In June 2025, a quiz game called Which Came First? was introduced to the app, which allows users to answer five questions regarding which historical event of two given events occurred first. A feature called Year in Review that allows users to see the time and topics they spent reading for a given year was also introduced that year.

==== iOS ====
The iOS app also allows users to read and edit articles directly from the app, similar to the Android app and . It allows users to share an article via Facebook and other social websites, and to find geotagged articles near their current location. It does not allow users to see categories or see the normal desktop version.

It also supports to continue an article between devices using Apple Handoff.

==== Windows ====
The Metro-style app provides a read-only version of Wikipedia, similar to the mobile web version. The app when used in Windows RT is incapable of showing moving pictures.

====KaiOS====
The KaiOS app was released in April 2024.

=== Kiwix ===
Kiwix has developed a number of offline apps based on Wikipedia content.

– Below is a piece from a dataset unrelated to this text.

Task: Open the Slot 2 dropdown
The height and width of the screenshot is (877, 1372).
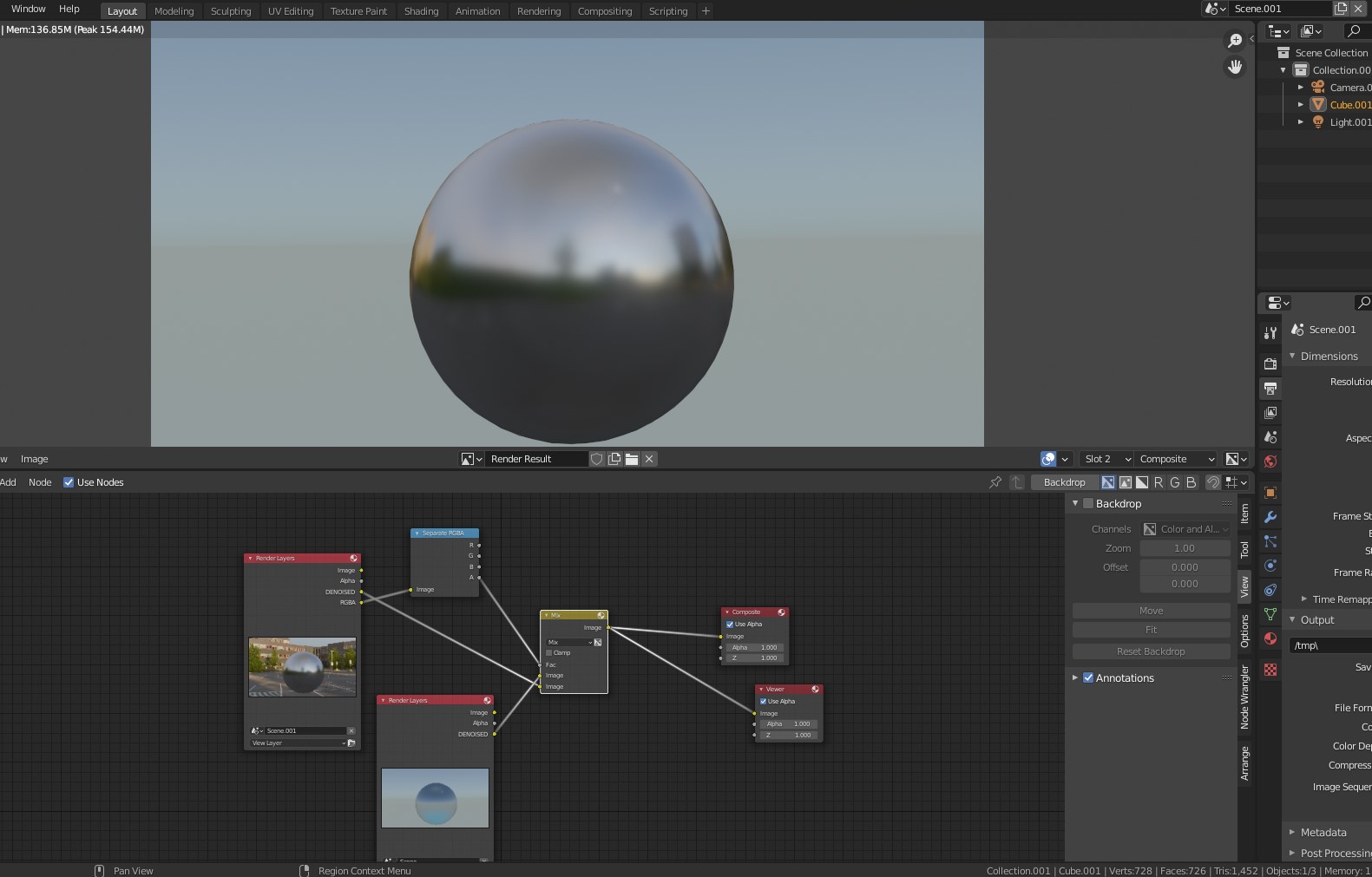Action: 1106,459
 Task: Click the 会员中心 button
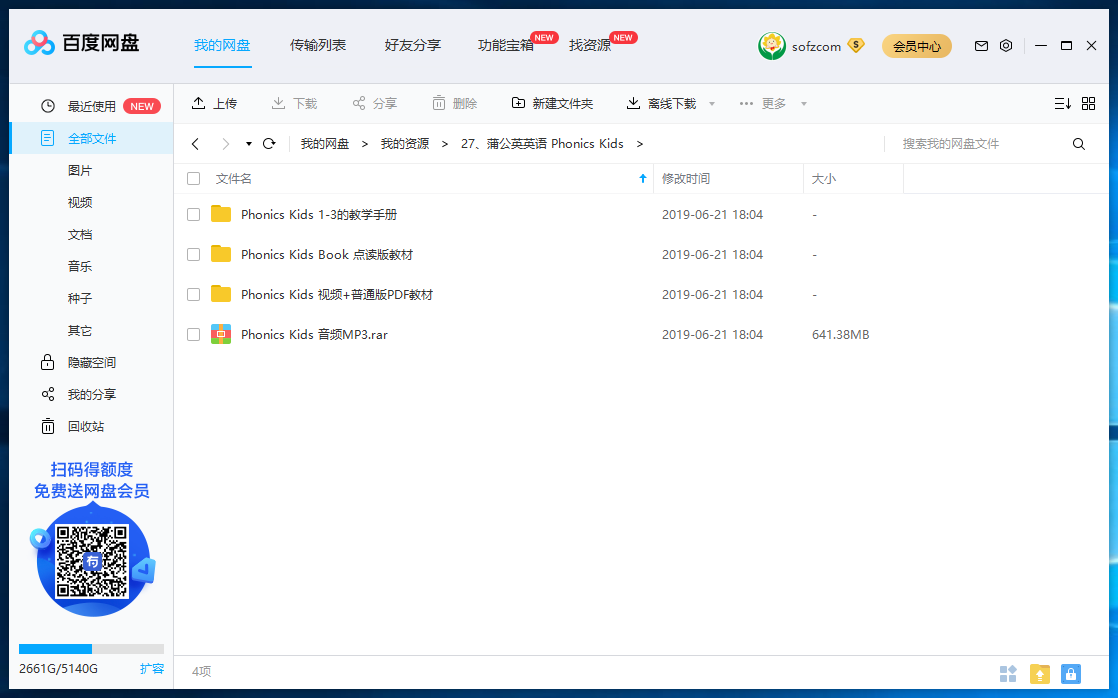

| Title | Description | Android | iOS | Windows | Linux | Other OS | Open source |
|---|---|---|---|---|---|---|---|
| Kiwix | Free program to download a whole Wikimedia project and read offline. | Yes | Yes | Windows 10 UWP; Older Windows (x86) Archived December 20, 2018, at the Wayback Machine | Linux Archived 20 December 2018 at the Wayback Machine, F-Droid Archived July 7, 2020, at the Wayback Machine Firefox Add-on, Chrome Extension, S60 3rd edition, feature pack 1 or later can show ZIM files via WikiOnBoard | Yes | Yes |
| Medical Wikipedia (Offline) | Wikipedia's Offline Medical Encyclopedia. Based on Kiwix and developed in collaboration with Wiki Project Med Foundation. | AR, DE, EN, ES, FA, FR, JA, OR, PT, ZH | EN | WikiMed UWP EN; Kiwix JS + in-app download of any WikiMed language | only as content file (ZIM) in Kiwix or WikiOnBoard | Yes | Yes |

== Unassociated apps ==
These apps were mainly developed to display articles and are often used on platforms for which an official Wikipedia app was not formerly available, such as Windows Phone. Typical features include searching for articles, bookmarks, sharing, or enlarging images.

| Title | Description | Available | Android | iOS | Open source |
|---|---|---|---|---|---|
| WikiNodes | By Institute for Dynamic Educational Advancement (IDEA) | No | No | yes | No |
| Wikiwand | Made to allow easier navigation and search than the website or the site's own app | Yes | Currently invitation only | yes | No |
| Wikiweb | Wikiweb is a Wikipedia reader for iPhone and iPad that visualizes the connections between articles. | No | No | yes | No |
| TripEnhancer | TripEnhancer is a Wikipedia reader for Android that reads aloud articles in the surroundings of the user. | Yes | yes | No | No |

== Related apps ==
There is an Android app for Wikimedia Commons, which is community maintained and described on the Commons mobile app page. There was also an Android app for Wiktionary, although it is no longer available.